Une fois la semaine, une douzaine de fantoches
(et ce citron de perspective qu’ils seront
pions de province demain) envahissent ma table.
Après qu’avec les tisonniers
jaillis de leurs yeux ils se sont réciproquement
écarté leurs cendres de moustache,
une flamme avivée rampe, se tord,
pétille, gicle en chacune des douze bouches
aux joues réfractaires,
et ces flammes tant s’expriment
qu’on ne distingue plus qu’elles bientôt
et que leur somme parvient
à symboliser un bûcher de sectaires ridicules,
martyrisant la pureté, la vaillance,
la gloire vraie, la merveille absolue,
et les femmes et les amis absents…
0 ces opiniâtres aspics !
Ce jour-là, le Supplice du Feu m’est familier
dans son intégrale épouvante.
Aussi passer devant un rôtisseur me rappelle que,
chez moi, l’on rôtit hebdomadairement,
et que ma patience (ô ma pauvre, ta lassitude ?)
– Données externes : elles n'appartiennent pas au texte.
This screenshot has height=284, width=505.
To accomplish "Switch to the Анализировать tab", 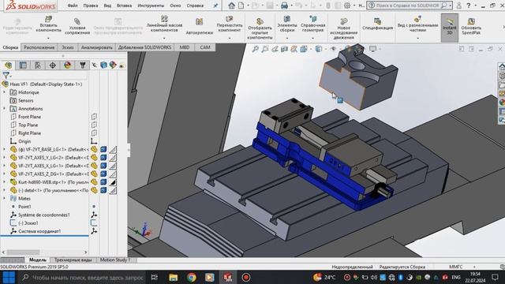I will pyautogui.click(x=96, y=47).
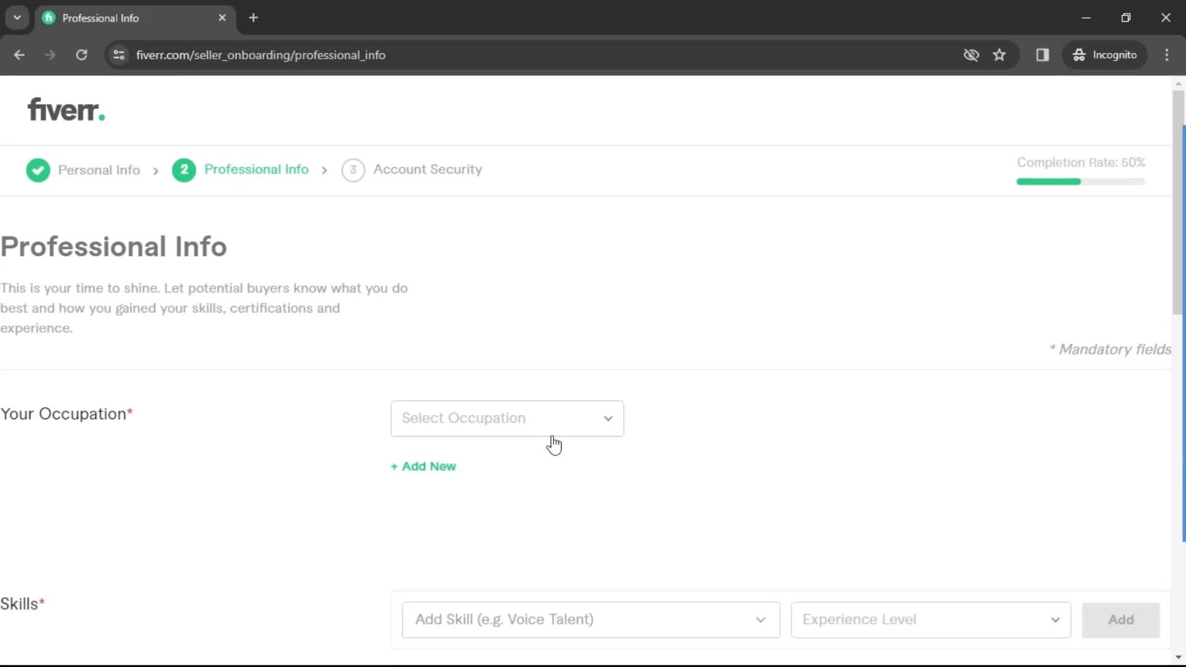Click the Account Security step 3 tab

tap(411, 169)
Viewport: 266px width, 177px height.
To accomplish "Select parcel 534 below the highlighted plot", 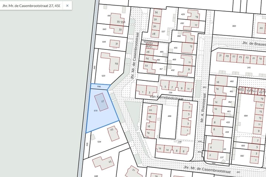I will pos(99,141).
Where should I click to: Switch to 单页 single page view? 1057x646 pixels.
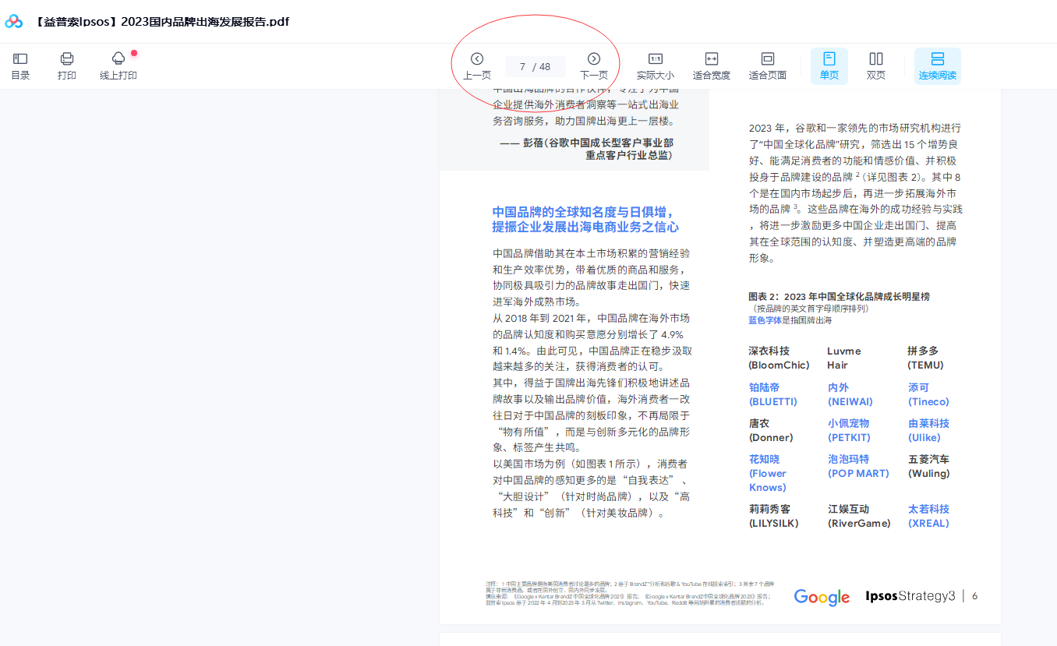coord(829,65)
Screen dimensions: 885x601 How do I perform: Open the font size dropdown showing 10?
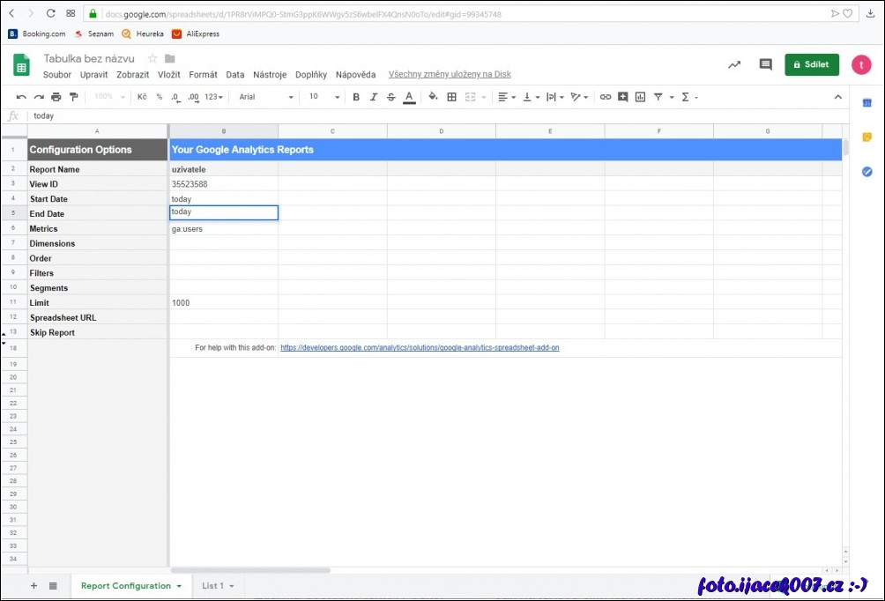[x=324, y=97]
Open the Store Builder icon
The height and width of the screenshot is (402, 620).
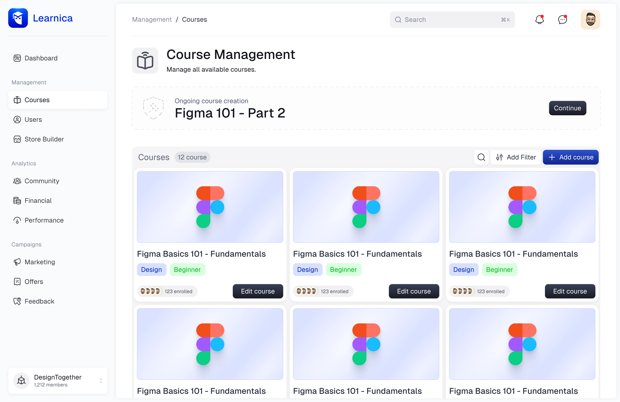pyautogui.click(x=17, y=139)
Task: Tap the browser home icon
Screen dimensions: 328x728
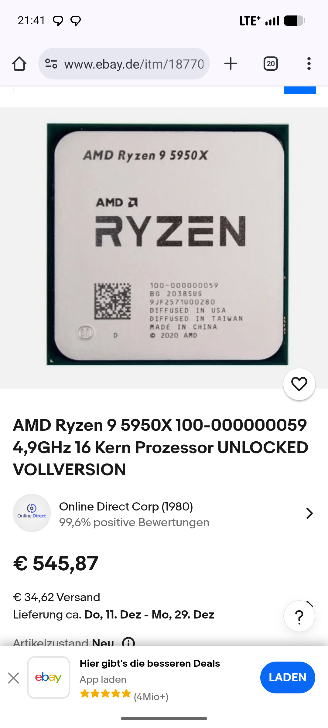Action: coord(19,64)
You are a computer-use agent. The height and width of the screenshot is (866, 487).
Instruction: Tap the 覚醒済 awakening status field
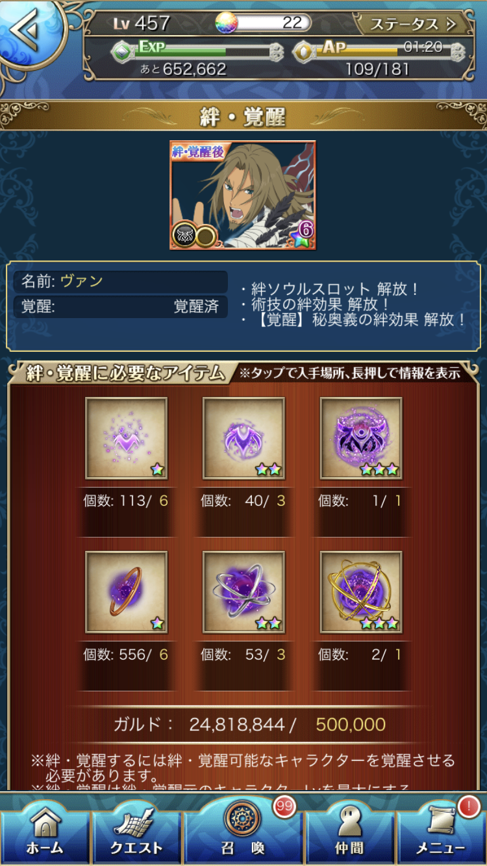[x=121, y=306]
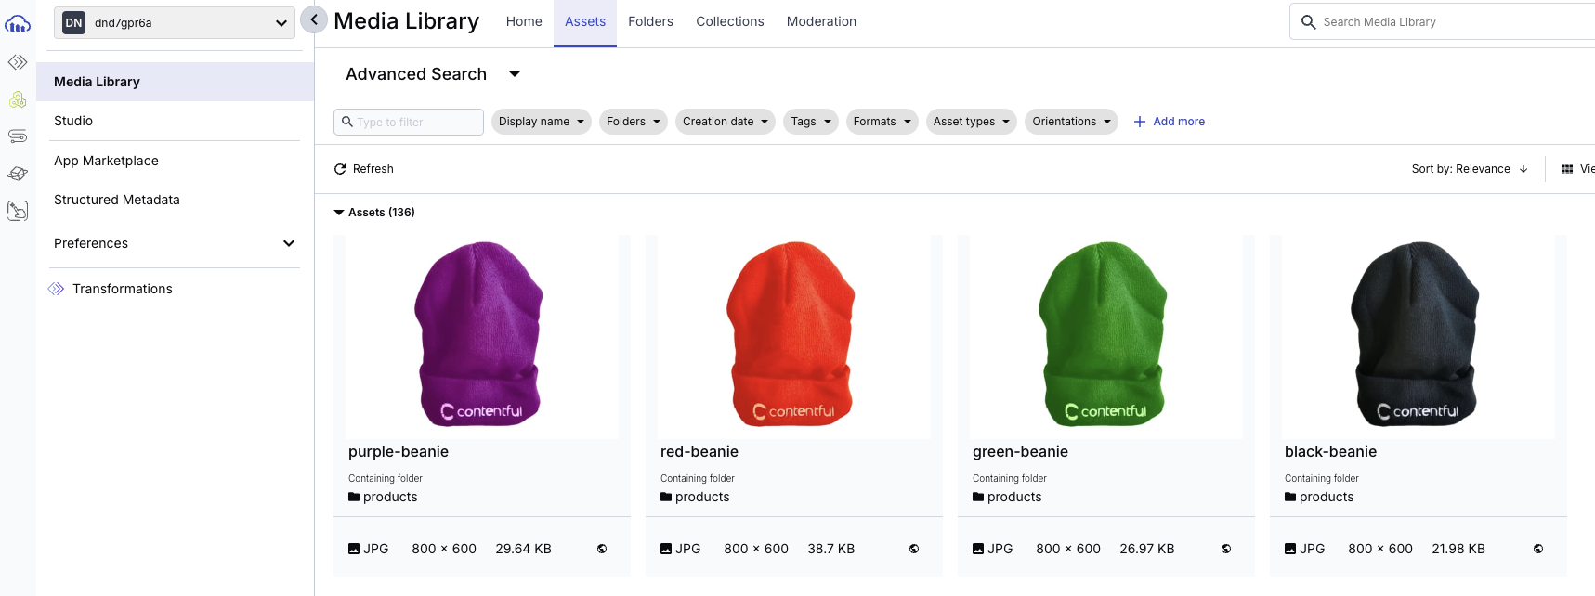Collapse the Assets (136) section

[339, 213]
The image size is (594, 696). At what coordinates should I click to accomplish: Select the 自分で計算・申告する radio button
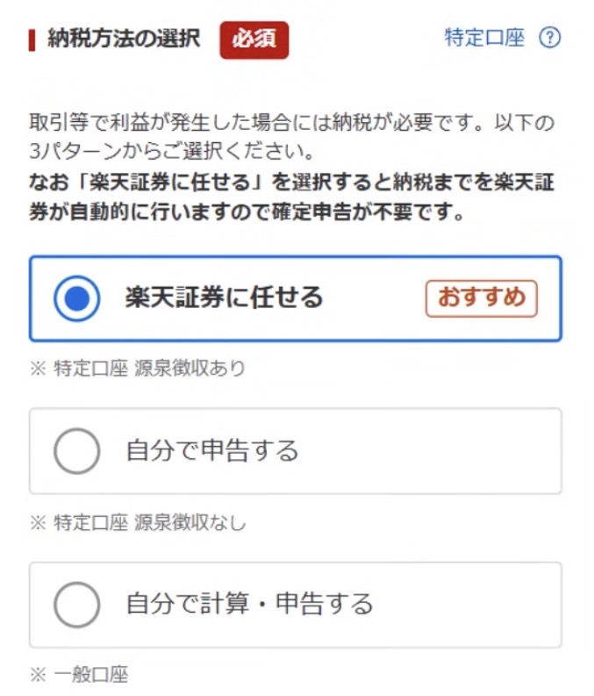tap(77, 605)
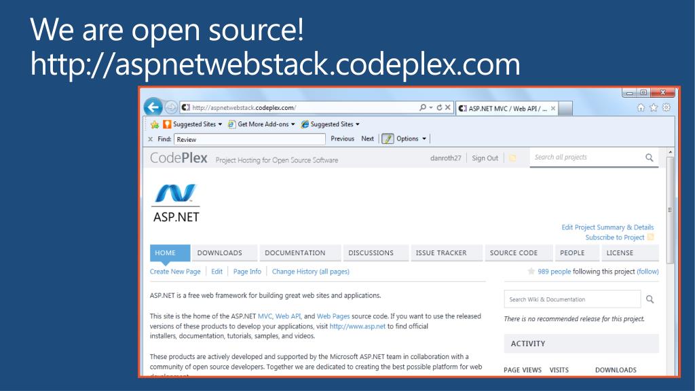
Task: Click the search magnifier beside Search all projects
Action: point(650,157)
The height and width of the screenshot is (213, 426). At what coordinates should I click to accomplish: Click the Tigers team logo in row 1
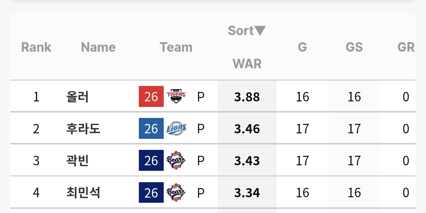point(176,97)
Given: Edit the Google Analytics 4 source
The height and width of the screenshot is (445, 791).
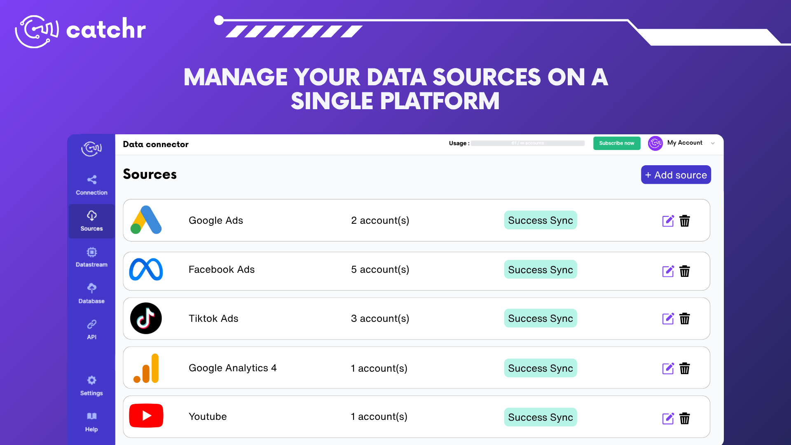Looking at the screenshot, I should [668, 368].
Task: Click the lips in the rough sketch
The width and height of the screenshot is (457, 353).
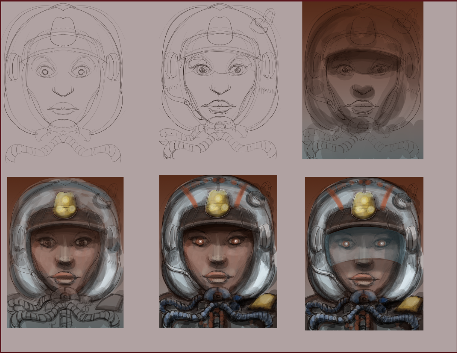Action: click(63, 109)
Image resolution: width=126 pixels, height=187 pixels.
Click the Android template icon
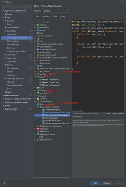pos(38,25)
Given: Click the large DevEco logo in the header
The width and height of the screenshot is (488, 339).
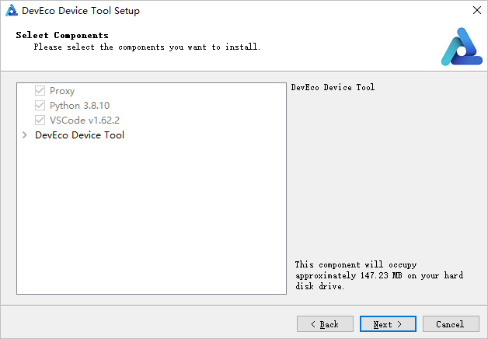Looking at the screenshot, I should (462, 46).
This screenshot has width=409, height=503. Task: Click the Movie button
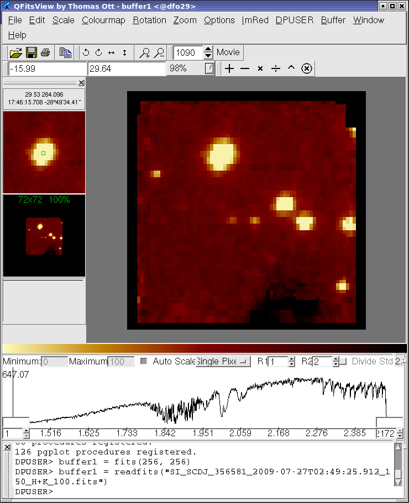(x=228, y=52)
m’y transforme en oie (suis-je modeste !)
de première grandeur.
D’écœurement mon front se dore,
de dépit mon foie se racornit,
de stupeur mes os craquètent…
A se jeter par la fenêtre dans la faim des mendiants qui rôdent !
Mais le devoir d’hôte me rive à la broche.
Des langues !
Paris, 1888 SAINT-POL-ROUX « Les Reposoirs de la Procession » (II)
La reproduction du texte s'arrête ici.